= GIVEN RECORDS =
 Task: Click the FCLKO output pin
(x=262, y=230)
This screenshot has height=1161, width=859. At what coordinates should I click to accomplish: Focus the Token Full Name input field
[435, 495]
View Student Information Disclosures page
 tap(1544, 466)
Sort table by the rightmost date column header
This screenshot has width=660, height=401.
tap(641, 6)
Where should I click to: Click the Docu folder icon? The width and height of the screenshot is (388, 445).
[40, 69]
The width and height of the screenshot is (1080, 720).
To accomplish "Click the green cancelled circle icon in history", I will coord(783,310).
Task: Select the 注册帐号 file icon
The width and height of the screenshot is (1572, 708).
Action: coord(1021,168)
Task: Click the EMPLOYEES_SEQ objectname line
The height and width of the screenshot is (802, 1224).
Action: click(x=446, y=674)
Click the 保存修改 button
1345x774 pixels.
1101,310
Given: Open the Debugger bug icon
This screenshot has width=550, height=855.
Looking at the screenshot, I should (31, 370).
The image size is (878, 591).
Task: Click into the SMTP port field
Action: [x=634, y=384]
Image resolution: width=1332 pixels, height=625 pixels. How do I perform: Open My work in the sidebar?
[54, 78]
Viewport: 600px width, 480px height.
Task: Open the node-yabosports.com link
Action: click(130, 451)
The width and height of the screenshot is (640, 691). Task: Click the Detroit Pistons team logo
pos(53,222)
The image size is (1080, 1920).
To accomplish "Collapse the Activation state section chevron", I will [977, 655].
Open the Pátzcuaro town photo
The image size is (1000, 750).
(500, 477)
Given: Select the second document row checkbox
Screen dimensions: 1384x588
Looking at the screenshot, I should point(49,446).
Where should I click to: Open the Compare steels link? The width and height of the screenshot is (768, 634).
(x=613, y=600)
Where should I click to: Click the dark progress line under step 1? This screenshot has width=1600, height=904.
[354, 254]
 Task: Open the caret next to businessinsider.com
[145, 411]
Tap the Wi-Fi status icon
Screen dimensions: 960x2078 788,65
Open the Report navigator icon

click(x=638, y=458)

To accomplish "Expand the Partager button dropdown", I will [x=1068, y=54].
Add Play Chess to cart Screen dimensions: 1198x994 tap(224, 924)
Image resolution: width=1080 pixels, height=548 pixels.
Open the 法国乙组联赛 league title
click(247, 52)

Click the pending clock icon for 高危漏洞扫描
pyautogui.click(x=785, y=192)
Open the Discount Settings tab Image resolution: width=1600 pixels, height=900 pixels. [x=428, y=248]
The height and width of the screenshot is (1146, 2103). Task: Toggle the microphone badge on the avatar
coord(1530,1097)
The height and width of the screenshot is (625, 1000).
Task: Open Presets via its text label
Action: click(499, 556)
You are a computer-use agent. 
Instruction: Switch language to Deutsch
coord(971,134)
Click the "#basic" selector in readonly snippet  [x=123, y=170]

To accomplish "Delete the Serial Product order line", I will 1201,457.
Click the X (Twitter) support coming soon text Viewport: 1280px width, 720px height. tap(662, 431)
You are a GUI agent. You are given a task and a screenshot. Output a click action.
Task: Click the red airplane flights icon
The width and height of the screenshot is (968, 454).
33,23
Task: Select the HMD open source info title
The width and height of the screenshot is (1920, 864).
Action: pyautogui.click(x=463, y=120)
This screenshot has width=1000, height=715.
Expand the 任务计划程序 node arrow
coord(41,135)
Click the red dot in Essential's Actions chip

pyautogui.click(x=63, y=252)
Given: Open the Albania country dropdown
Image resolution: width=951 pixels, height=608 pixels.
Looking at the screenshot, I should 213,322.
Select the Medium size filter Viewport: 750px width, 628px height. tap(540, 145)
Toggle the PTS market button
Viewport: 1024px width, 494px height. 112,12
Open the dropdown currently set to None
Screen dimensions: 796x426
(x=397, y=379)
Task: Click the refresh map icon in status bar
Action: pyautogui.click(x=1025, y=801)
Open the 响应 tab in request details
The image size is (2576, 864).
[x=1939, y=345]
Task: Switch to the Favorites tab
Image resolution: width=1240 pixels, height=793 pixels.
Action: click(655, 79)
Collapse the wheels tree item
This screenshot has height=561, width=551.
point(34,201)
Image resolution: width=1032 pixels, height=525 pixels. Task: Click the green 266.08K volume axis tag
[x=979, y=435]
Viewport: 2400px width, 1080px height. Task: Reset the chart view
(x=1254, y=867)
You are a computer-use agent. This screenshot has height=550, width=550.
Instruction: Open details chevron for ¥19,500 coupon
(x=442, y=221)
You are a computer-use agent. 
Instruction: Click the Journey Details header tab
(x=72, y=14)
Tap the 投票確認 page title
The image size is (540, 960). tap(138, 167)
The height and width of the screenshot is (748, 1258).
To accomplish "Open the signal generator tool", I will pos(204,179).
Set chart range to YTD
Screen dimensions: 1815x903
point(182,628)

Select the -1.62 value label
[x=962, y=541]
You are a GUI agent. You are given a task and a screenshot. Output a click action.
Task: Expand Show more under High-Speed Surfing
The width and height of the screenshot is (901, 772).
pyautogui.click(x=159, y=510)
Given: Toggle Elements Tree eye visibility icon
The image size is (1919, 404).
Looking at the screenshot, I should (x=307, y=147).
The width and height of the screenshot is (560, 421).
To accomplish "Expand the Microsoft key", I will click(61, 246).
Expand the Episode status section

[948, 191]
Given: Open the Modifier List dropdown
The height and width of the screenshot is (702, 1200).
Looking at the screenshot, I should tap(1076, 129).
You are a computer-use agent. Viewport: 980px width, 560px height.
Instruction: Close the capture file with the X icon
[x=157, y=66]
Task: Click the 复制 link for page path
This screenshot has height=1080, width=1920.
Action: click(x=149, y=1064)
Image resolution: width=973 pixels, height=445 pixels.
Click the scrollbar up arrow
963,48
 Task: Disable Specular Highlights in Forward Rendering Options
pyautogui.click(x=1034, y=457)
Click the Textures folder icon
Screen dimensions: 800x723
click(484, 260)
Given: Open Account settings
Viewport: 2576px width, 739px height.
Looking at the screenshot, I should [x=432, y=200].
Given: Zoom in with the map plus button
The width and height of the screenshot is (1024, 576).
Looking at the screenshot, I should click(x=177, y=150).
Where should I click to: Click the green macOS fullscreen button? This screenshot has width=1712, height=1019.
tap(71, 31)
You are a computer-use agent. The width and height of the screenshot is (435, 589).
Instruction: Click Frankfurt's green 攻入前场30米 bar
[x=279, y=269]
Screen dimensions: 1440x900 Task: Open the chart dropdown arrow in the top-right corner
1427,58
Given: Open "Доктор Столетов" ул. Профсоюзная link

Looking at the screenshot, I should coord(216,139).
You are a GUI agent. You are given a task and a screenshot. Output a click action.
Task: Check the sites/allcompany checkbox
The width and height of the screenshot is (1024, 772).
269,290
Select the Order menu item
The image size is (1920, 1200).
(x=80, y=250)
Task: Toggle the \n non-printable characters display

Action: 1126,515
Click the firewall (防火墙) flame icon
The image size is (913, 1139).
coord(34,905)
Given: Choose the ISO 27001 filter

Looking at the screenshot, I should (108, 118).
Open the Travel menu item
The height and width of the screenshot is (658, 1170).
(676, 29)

= TASK TO COMPLETE =
Recast every line of the entries above as a Markdown table with the columns Row and Line, numbering each row and skipping blank lines.

= TASK OUTPUT =
| Row | Line |
|---|---|
| 1 |  Task: Click the FCLKO output pin |
| 2 | (x=262, y=230) |
| 3 | This screenshot has height=1161, width=859. At what coordinates should I click to accomplish: Focus the Token Full Name input field |
| 4 | [435, 495] |
| 5 | View Student Information Disclosures page |
| 6 |  tap(1544, 466) |
| 7 | Sort table by the rightmost date column header |
| 8 | This screenshot has width=660, height=401. |
| 9 | tap(641, 6) |
| 10 | Where should I click to: Click the Docu folder icon? The width and height of the screenshot is (388, 445). |
| 11 | [40, 69] |
| 12 | The width and height of the screenshot is (1080, 720). |
| 13 | To accomplish "Click the green cancelled circle icon in history", I will coord(783,310). |
| 14 | Task: Select the 注册帐号 file icon |
| 15 | The width and height of the screenshot is (1572, 708). |
| 16 | Action: coord(1021,168) |
| 17 | Task: Click the EMPLOYEES_SEQ objectname line |
| 18 | The height and width of the screenshot is (802, 1224). |
| 19 | Action: click(x=446, y=674) |
| 20 | Click the 保存修改 button |
| 21 | 1345x774 pixels. |
| 22 | 1101,310 |
| 23 | Given: Open the Debugger bug icon |
| 24 | This screenshot has width=550, height=855. |
| 25 | Looking at the screenshot, I should (31, 370). |
| 26 | The image size is (878, 591). |
| 27 | Task: Click into the SMTP port field |
| 28 | Action: [x=634, y=384] |
| 29 | Image resolution: width=1332 pixels, height=625 pixels. How do I perform: Open My work in the sidebar? |
| 30 | [54, 78] |
| 31 | Viewport: 600px width, 480px height. |
| 32 | Task: Open the node-yabosports.com link |
| 33 | Action: click(130, 451) |
| 34 | The width and height of the screenshot is (640, 691). Task: Click the Detroit Pistons team logo |
| 35 | pos(53,222) |
| 36 | The image size is (1080, 1920). |
| 37 | To accomplish "Collapse the Activation state section chevron", I will [977, 655]. |
| 38 | Open the Pátzcuaro town photo |
| 39 | The image size is (1000, 750). |
| 40 | (500, 477) |
| 41 | Given: Select the second document row checkbox |
| 42 | Screen dimensions: 1384x588 |
| 43 | Looking at the screenshot, I should point(49,446). |
| 44 | Where should I click to: Open the Compare steels link? The width and height of the screenshot is (768, 634). |
| 45 | (x=613, y=600) |
| 46 | Where should I click to: Click the dark progress line under step 1? This screenshot has width=1600, height=904. |
| 47 | [354, 254] |
| 48 |  Task: Open the caret next to businessinsider.com |
| 49 | [145, 411] |
| 50 | Tap the Wi-Fi status icon |
| 51 | Screen dimensions: 960x2078 788,65 |
| 52 | Open the Report navigator icon |
| 53 | click(x=638, y=458) |
| 54 | To accomplish "Expand the Partager button dropdown", I will [x=1068, y=54]. |
| 55 | Add Play Chess to cart Screen dimensions: 1198x994 tap(224, 924) |
| 56 | Image resolution: width=1080 pixels, height=548 pixels. |
| 57 | Open the 法国乙组联赛 league title |
| 58 | click(247, 52) |
| 59 | Click the pending clock icon for 高危漏洞扫描 |
| 60 | pyautogui.click(x=785, y=192) |
| 61 | Open the Discount Settings tab Image resolution: width=1600 pixels, height=900 pixels. [x=428, y=248] |
| 62 | The height and width of the screenshot is (1146, 2103). Task: Toggle the microphone badge on the avatar |
| 63 | coord(1530,1097) |
| 64 | The height and width of the screenshot is (625, 1000). |
| 65 | Task: Open Presets via its text label |
| 66 | Action: click(499, 556) |
| 67 | You are a computer-use agent.  |
| 68 | Instruction: Switch language to Deutsch |
| 69 | coord(971,134) |
| 70 | Click the "#basic" selector in readonly snippet  [x=123, y=170] |
| 71 | To accomplish "Delete the Serial Product order line", I will 1201,457. |
| 72 | Click the X (Twitter) support coming soon text Viewport: 1280px width, 720px height. tap(662, 431) |
| 73 | You are a GUI agent. You are given a task and a screenshot. Output a click action. |
| 74 | Task: Click the red airplane flights icon |
| 75 | The width and height of the screenshot is (968, 454). |
| 76 | 33,23 |
| 77 | Task: Select the HMD open source info title |
| 78 | The width and height of the screenshot is (1920, 864). |
| 79 | Action: pyautogui.click(x=463, y=120) |
| 80 | This screenshot has width=1000, height=715. |
| 81 | Expand the 任务计划程序 node arrow |
| 82 | coord(41,135) |
| 83 | Click the red dot in Essential's Actions chip |
| 84 | pyautogui.click(x=63, y=252) |
| 85 | Given: Open the Albania country dropdown |
| 86 | Image resolution: width=951 pixels, height=608 pixels. |
| 87 | Looking at the screenshot, I should 213,322. |
| 88 | Select the Medium size filter Viewport: 750px width, 628px height. tap(540, 145) |
| 89 | Toggle the PTS market button |
| 90 | Viewport: 1024px width, 494px height. 112,12 |
| 91 | Open the dropdown currently set to None |
| 92 | Screen dimensions: 796x426 |
| 93 | (x=397, y=379) |
| 94 | Task: Click the refresh map icon in status bar |
| 95 | Action: pyautogui.click(x=1025, y=801) |
| 96 | Open the 响应 tab in request details |
| 97 | The image size is (2576, 864). |
| 98 | [x=1939, y=345] |
| 99 | Task: Switch to the Favorites tab |
| 100 | Image resolution: width=1240 pixels, height=793 pixels. |
| 101 | Action: click(655, 79) |
| 102 | Collapse the wheels tree item |
| 103 | This screenshot has height=561, width=551. |
| 104 | point(34,201) |
| 105 | Image resolution: width=1032 pixels, height=525 pixels. Task: Click the green 266.08K volume axis tag |
| 106 | [x=979, y=435] |
| 107 | Viewport: 2400px width, 1080px height. Task: Reset the chart view |
| 108 | (x=1254, y=867) |
| 109 | You are a computer-use agent. This screenshot has height=550, width=550. |
| 110 | Instruction: Open details chevron for ¥19,500 coupon |
| 111 | (x=442, y=221) |
| 112 | You are a computer-use agent.  |
| 113 | Instruction: Click the Journey Details header tab |
| 114 | (x=72, y=14) |
| 115 | Tap the 投票確認 page title |
| 116 | The image size is (540, 960). tap(138, 167) |
| 117 | The height and width of the screenshot is (748, 1258). |
| 118 | To accomplish "Open the signal generator tool", I will pos(204,179). |
| 119 | Set chart range to YTD |
| 120 | Screen dimensions: 1815x903 |
| 121 | point(182,628) |
| 122 | Select the -1.62 value label |
| 123 | [x=962, y=541] |
| 124 | You are a GUI agent. You are given a task and a screenshot. Output a click action. |
| 125 | Task: Expand Show more under High-Speed Surfing |
| 126 | The width and height of the screenshot is (901, 772). |
| 127 | pyautogui.click(x=159, y=510) |
| 128 | Given: Toggle Elements Tree eye visibility icon |
| 129 | The image size is (1919, 404). |
| 130 | Looking at the screenshot, I should (x=307, y=147). |
| 131 | The width and height of the screenshot is (560, 421). |
| 132 | To accomplish "Expand the Microsoft key", I will click(61, 246). |
| 133 | Expand the Episode status section |
| 134 | [948, 191] |
| 135 | Given: Open the Modifier List dropdown |
| 136 | The height and width of the screenshot is (702, 1200). |
| 137 | Looking at the screenshot, I should tap(1076, 129). |
| 138 | You are a computer-use agent. Viewport: 980px width, 560px height. |
| 139 | Instruction: Close the capture file with the X icon |
| 140 | [x=157, y=66] |
| 141 | Task: Click the 复制 link for page path |
| 142 | This screenshot has height=1080, width=1920. |
| 143 | Action: click(x=149, y=1064) |
| 144 | Image resolution: width=973 pixels, height=445 pixels. |
| 145 | Click the scrollbar up arrow |
| 146 | 963,48 |
| 147 |  Task: Disable Specular Highlights in Forward Rendering Options |
| 148 | pyautogui.click(x=1034, y=457) |
| 149 | Click the Textures folder icon |
| 150 | Screen dimensions: 800x723 |
| 151 | click(484, 260) |
| 152 | Given: Open Account settings |
| 153 | Viewport: 2576px width, 739px height. |
| 154 | Looking at the screenshot, I should [x=432, y=200]. |
| 155 | Given: Zoom in with the map plus button |
| 156 | The width and height of the screenshot is (1024, 576). |
| 157 | Looking at the screenshot, I should click(x=177, y=150). |
| 158 | Where should I click to: Click the green macOS fullscreen button? This screenshot has width=1712, height=1019. |
| 159 | tap(71, 31) |
| 160 | You are a computer-use agent. The width and height of the screenshot is (435, 589). |
| 161 | Instruction: Click Frankfurt's green 攻入前场30米 bar |
| 162 | [x=279, y=269] |
| 163 | Screen dimensions: 1440x900 Task: Open the chart dropdown arrow in the top-right corner |
| 164 | 1427,58 |
| 165 | Given: Open "Доктор Столетов" ул. Профсоюзная link |
| 166 | Looking at the screenshot, I should coord(216,139). |
| 167 | You are a GUI agent. You are given a task and a screenshot. Output a click action. |
| 168 | Task: Check the sites/allcompany checkbox |
| 169 | The width and height of the screenshot is (1024, 772). |
| 170 | 269,290 |
| 171 | Select the Order menu item |
| 172 | The image size is (1920, 1200). |
| 173 | (x=80, y=250) |
| 174 | Task: Toggle the \n non-printable characters display |
| 175 | Action: 1126,515 |
| 176 | Click the firewall (防火墙) flame icon |
| 177 | The image size is (913, 1139). |
| 178 | coord(34,905) |
| 179 | Given: Choose the ISO 27001 filter |
| 180 | Looking at the screenshot, I should (108, 118). |
| 181 | Open the Travel menu item |
| 182 | The height and width of the screenshot is (658, 1170). |
| 183 | (676, 29) |